John manages Healthcare IT Central, the leading career Health IT job board. He also organizes the first of its kind conference and community focused on healthcare marketing, Healthcare and IT Marketing Conference, and a healthcare IT conference, EXPO.health, focused on practical healthcare IT innovation. John is an advisor to multiple healthcare IT companies. John is highly involved in social media, and in addition to his blogs can be found on Twitter: @techguy.

8 Comments

  • Great interview! Genius!

    Just don’t ever speak to Will in pronouns!

    And tell him that they don’t have a chance at that Big Football Game. It’s gonna be them guys in Nashville or Chicago, for sure.

    :’)

  • I think I’ll take Aaron Rogers over…wait, who are the quarterbacks in Nashville and Chicago? I’m not a Packer hater. Just prefer my Dolphins!

  • J…J…Ja…Jay…J…J…Jake…C…Cutler, L…Locker….what a Hasselback this all will turn out to be…

    I’m not a Packer hater either..

  • I’d love to ask him a question; would he hire an IT Pro who did not actually have experience in hospitals if he thought the person had good credentials, understood health IT and had gone through the ONC training? I ask because a lot of good IT pro’s like myself are doing that, but we have found as we ask around that people who have taken this path can’t actually find work in HealthIT.

  • I’d say that attitude, current technical skills (like .Net, etc), a formal commitment/pathway and basic training like ONC provides – in that order –make for a desirable flyer on a new hire. I know of a forward-thinking healthcare org hiring these types of people. But attitude can be hard to gauge up front and commitment can be dicey – people and companies don’t seem to want to commit. And I can’t blame a company for going out on a limb, training a person and then 18-24 months later the new hire bolts. And some new hires have inflated sense of worth – given lack of real-world “on the job” skills.

    BTW, I looked at some of the ONC Health IT Workforce Development Program curriculum for a nephew and some of it seems sorta mis-guided.

  • Hard to disagree with you. Once someone gets that first… job they may well want to fly on. But figuring out the odds of that are part of a good hiring and interview process. You try and see what interest the candidate has in your institution. Plus how good an IT background, what they’ve learned from their HealthIT training, and what they know and care about at the institution.

    I’m 56 years old. I first used an EMR/EHR when I was about 17 years old – as an ER volunteer sometimes admitting new patients. Yes, a very early system, no imaging, no test results, but all orders went into it. Amazing for its day.

    I applied for some IT positions at a major Long Island institution. I actually had a chance to meet the recruiters – all nurses, at a job fair.

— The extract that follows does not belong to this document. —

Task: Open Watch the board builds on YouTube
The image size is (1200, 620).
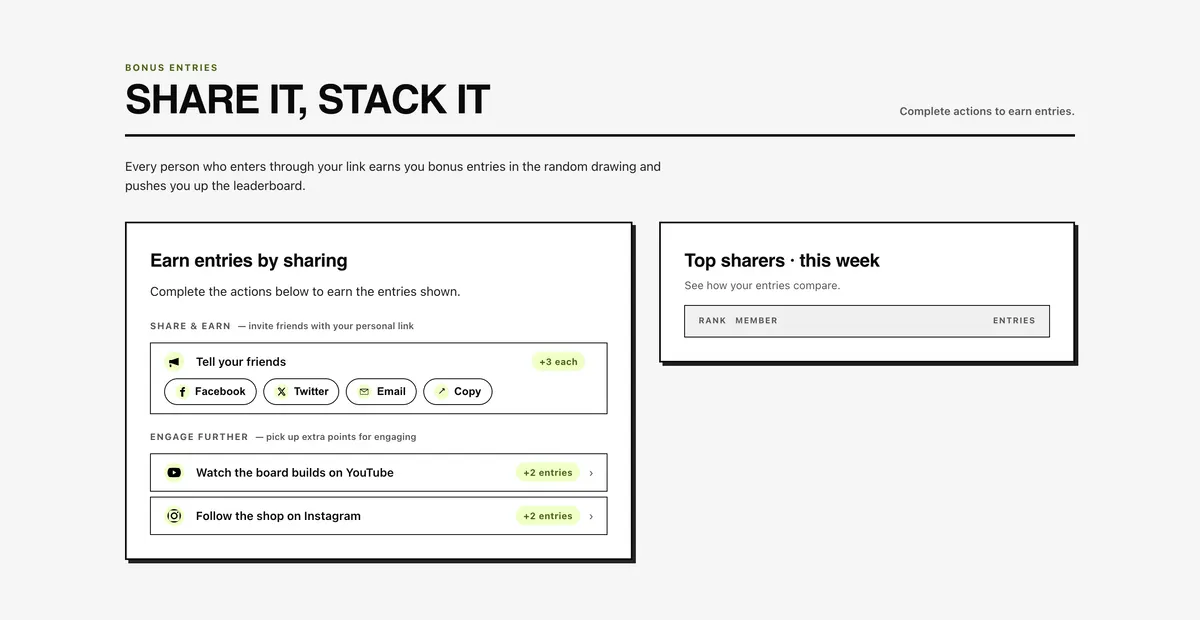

They barely gave me the time of day, making it clear that unless I had a hospital background I’d never be hired. In the meantime, I probably knew more about the work and hiring needs then they did. I certainly already knew more about EHR then they did (and I didn’t know that much at the time). And for personal reasons I had a very strong interest in 3 of the hospitals in their system. But that wouldn’t matter to them. Pitiful, IMHO.

    BTW, whatever I think I know of IT and EHR’s, I know that I’m still a newbie. But even in the work I’ve done in more recent years, as good as I may be at it I know there are people who know more about it then me. All I want is to work, and to learn. And that might come out IF I actually got an interview with the right person.

    If I sound upset, it’s partially because everyone I know going through the ONC HealthIT training ahead of me found that it did nothing for them employment wise. Though like you said, the ONC program spends precious little time on HealthIT and lots of time trying to reinvent project management. The only good news is that we’ll have a couple labs on VISTA (the VA EHR), which seems like a decent system.